**Required action:**
Identify every line in the records below that contains the word "will", and reproduce each one.

**Data supplied:**

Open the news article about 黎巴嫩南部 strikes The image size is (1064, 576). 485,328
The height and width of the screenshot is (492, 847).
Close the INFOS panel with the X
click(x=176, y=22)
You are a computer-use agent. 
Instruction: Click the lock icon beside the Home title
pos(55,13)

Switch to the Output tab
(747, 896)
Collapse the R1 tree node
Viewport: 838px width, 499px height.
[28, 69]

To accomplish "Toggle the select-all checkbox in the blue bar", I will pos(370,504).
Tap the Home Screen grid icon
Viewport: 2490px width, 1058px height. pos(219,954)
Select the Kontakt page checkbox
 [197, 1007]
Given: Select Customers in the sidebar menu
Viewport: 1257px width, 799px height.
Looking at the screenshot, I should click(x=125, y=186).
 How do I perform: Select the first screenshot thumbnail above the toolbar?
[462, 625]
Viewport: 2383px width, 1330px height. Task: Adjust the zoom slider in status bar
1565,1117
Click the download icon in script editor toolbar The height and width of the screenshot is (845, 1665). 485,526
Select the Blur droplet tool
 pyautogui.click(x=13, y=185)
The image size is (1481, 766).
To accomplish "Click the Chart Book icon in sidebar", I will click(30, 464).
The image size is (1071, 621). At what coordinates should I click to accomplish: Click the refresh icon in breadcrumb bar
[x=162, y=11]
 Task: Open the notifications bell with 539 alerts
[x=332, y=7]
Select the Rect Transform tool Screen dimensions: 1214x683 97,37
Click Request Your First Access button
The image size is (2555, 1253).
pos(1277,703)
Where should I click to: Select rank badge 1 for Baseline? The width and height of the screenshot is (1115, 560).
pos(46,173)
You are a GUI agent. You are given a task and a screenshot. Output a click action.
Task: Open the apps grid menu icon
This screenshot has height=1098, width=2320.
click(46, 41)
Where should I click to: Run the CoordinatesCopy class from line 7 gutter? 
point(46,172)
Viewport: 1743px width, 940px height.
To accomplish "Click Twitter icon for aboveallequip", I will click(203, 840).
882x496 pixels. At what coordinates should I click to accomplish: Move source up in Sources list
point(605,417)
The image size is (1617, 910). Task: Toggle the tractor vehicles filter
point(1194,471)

**Output:**
To accomplish "Toggle the select-all checkbox in the blue bar", I will pos(370,504).
To accomplish "Click the Chart Book icon in sidebar", I will click(30, 464).
To accomplish "Click Twitter icon for aboveallequip", I will click(203, 840).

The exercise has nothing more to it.